THE PUPPET MASTER - OUT ON 28TH AUGUST!
May I start with an aside?
It took all of our legendary fitness and stamina (sic) to stay on our feet during this, arguably the hottest day of our stay. It was also the last day of our waterbus transport tickets. These were offered to us by a kind couple at Venice airport who had apparently purchased more days than their own stay required, and for some reason selected Joanne as the beneficiary of this kind bequeathment. My suspicion remains that, as we queued at the quayside beneath the airport concourse, they took pity on her, given her obvious burden of a tired-looking, hat-topped sweat blob in her charge. ( I could have easily passed an audition to be an extra in that dockside scene in One Flew Over The Cuckoo's Nest, having had to be out of our Edinburgh hotel at 04:00 that first day, and generally being of the kind that loses all mental faculty when simultaneously hot, tired and unsure of the minutae of local transport provision).

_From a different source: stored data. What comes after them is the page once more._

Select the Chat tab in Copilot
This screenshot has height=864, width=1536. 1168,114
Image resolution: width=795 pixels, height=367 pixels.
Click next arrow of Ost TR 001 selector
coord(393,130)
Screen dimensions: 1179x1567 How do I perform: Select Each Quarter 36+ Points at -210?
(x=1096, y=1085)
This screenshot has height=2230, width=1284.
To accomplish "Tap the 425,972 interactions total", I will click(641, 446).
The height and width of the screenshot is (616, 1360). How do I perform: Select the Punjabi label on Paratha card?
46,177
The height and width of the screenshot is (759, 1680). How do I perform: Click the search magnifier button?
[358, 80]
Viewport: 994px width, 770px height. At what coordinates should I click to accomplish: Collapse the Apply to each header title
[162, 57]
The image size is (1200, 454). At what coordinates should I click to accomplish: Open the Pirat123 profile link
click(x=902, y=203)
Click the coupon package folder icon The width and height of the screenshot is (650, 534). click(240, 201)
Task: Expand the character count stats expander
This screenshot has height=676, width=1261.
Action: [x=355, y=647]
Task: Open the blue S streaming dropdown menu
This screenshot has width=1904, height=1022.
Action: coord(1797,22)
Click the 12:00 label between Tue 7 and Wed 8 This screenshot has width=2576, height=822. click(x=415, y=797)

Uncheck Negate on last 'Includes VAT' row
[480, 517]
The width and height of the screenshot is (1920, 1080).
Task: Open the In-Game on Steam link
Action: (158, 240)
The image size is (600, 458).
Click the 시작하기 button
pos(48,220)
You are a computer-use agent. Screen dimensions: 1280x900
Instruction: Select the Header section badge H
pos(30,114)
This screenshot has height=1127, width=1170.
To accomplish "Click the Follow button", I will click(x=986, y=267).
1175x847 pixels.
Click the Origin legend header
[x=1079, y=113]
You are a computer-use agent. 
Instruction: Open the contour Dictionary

Anyway, we decided to spend the whole afternoon after Murano back in the Venetian mainland, hopeful that we could get one more use out of the gifted tickets to get us back to our hotel without the need of splints, medical assistance or full-blown maritime piracy.
I was really looking forward to exploring this part of the island, stretching west from Dorsoduro towards the railway station and road bridge back to the Italian mainland. It seems much less visited by tourists, a fact that contributes to a feeling of wandering into a small, urban oasis.
Malin heads to this part of the island to meet up with Grisani, the head of the Joiner's Guild, passing through the large and somewhat deserted rectangle of Campo De La Lana. This area, a considerable distance from the politics and wealth of San Marco, would have featured far fewer grand houses in the fourteenth century, and almost all of them would have been made of timber.
And having narrowly got away with one aside, perhaps you would allow me one more?
Those of you following this Tour in sequence will not be surprised to see that, after my high levels of anxiety at the sparseness of civic bin provision, I decided (as can be seen vividly in the photo below), to purloin one and hide it about my person for future use. Sitting here now, in the comfort of my home in the Scottish Highlands, I can share with you that it's this picture, more than any other featured in this Tour, that has led to Joanne enrolling me in an exercise regime sadly lacking over the last year or so since sustaining a concussion on my road cycle.
Anyway, where was I? Ah yes, it's at this bend in the local canal, where Parraocchia Dei Tolentini meets Fondamenta Dei Tolentini, in the dark evening fog of an early February day, that Malin encounters his biggest threat since disembarking the Seynte Marie, some eleven days earlier.